|Apple quietly inserts anti-malware on Snow Leapord update|
Cnet reports on malware written to target the Mac
Cnet's Elinor Mills reported late yesterday that, "In the latest update to Snow Leopard, Apple included software to protect Mac computers from a Trojan horse that has been distributed by attackers disguised as iPhoto, but which opens a back door on the machine, security firm Sophos said on Friday (June 18, 2010).

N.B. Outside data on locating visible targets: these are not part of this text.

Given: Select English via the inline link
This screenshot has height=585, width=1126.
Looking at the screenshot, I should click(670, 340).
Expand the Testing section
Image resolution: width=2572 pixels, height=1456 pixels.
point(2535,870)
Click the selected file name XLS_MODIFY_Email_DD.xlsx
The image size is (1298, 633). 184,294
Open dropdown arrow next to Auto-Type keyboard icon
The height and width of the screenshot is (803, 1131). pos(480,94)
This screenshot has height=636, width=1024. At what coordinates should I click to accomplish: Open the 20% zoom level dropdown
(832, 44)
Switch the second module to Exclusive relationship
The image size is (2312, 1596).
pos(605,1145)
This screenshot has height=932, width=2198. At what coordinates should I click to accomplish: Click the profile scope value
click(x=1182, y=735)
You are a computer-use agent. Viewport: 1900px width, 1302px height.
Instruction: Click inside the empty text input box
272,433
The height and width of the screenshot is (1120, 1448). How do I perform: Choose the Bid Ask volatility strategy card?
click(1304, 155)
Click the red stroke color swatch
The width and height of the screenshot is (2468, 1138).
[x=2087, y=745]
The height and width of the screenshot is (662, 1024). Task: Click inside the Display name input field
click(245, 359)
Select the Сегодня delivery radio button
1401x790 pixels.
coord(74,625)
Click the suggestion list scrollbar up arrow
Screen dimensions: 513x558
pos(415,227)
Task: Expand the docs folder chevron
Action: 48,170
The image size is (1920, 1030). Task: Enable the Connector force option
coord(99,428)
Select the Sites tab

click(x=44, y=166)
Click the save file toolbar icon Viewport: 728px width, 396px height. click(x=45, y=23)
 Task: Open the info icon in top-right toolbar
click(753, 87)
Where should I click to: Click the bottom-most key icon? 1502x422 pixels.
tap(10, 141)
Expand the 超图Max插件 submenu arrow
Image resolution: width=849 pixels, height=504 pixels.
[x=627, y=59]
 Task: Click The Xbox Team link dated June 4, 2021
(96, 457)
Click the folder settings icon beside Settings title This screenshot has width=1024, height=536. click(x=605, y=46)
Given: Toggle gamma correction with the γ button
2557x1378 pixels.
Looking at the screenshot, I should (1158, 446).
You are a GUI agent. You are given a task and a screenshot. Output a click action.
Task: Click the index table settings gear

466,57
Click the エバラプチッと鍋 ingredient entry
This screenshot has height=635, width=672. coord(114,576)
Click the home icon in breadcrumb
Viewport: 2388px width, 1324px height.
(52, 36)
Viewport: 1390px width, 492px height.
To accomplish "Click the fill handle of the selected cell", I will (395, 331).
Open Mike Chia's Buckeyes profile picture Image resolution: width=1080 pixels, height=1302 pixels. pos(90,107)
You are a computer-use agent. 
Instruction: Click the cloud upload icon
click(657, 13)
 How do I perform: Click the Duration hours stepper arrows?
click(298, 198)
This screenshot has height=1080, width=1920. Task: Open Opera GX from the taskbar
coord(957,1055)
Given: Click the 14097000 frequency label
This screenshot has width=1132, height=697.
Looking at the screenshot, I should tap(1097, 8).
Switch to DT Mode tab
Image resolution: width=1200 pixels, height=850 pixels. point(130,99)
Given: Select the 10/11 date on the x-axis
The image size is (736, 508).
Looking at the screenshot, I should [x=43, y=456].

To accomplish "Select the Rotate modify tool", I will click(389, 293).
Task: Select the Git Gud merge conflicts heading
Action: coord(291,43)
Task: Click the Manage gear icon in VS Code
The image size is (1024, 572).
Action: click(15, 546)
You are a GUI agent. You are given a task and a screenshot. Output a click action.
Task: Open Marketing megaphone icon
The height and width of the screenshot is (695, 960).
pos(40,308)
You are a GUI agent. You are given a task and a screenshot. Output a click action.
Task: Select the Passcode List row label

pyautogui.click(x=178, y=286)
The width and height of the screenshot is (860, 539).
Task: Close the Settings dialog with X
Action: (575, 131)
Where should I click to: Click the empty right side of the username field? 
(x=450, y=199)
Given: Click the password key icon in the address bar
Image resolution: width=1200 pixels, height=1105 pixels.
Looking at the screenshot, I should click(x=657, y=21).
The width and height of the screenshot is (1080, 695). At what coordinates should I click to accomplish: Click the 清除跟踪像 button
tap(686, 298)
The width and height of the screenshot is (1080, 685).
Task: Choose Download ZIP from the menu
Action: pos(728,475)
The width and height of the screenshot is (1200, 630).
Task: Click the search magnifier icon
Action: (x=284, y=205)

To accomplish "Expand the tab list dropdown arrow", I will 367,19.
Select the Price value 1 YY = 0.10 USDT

|"Unfortunately, many Mac users seem oblivious to security threats which can run on their computers. And that isn't helped when Apple issues an anti-malware security update like this by stealth, rather than informing the public what it has done," Clulely writes. "You have to wonder whether their keeping quiet about an anti-malware security update like this was for marketing reasons. "Shh! Don't tell folks that we have to protect against malware on Mac OS X!" [news.cnet.com...] |
The malware goes by the name HellRTS, Mills says.
Here's PC World's take:
|If Sophos' claims are correct, Apple wouldn't be the first OS maker to keep some security fixes secret. Microsoft officials in May admitted that they don't report all the security shortcomings in their software. Redmond's non-disclosure of patches was revealed by Core Security Technologies, which discovered three undocumented fixes in recent Microsoft software upgrades. |
Interestingly, if you go to Sophos' website and look at their security product for Mac, you can "try it for free" but they will not tell you what the software costs. Odd.
I wish there was someone other that people trying to sell something (not that selling something is bad) talking about this. Cnet posted some code on their page showing what Apple had added, so I suppose this is Sophos saying "Told you so."
|Not surprisingly, both Sophos and Intego—each sells Mac security software—dismissed the update. |
Pardon my saying - "Too many people just open files they download and install the program due to negligence or plain stupidity".
If you install the software and enter Admin password - it does not matter how secure your machine is, MS DOS, Windows, UNIX, Mac etc.
That's what the "Trojan Horse" means - pretending to be something else and do the harm.
Although on Mac "out of the box" user installed Trojan can NOT change/delete/harm core system and system files. It's just does not have enough privileges.
Thank you Cnet for the update! From now-on I'll be visiting your website daily!
I have been using a mac since 2002. G3 iBook OS X 10.1. Over the last 8 years I have read all kinds of crazy speculations on why there is so little malware/trojans/viruses for the Mac. At the same time more and more proof that there is malware out there. ClamXAV is the only easy to find and free solution, but OS X 10.6 isn't very well supported. It appears that the ClamAV engine is included in the modern Mac OS. But I am not sure of even this. No mention of it per se from Mac gurus at large, or the Big Apple. BIg fat 50$ manuals for OS X 10.6 offer no advice at all beyond the standard warnings for Windows related problems like Word macros. Everyone always seems in total denial.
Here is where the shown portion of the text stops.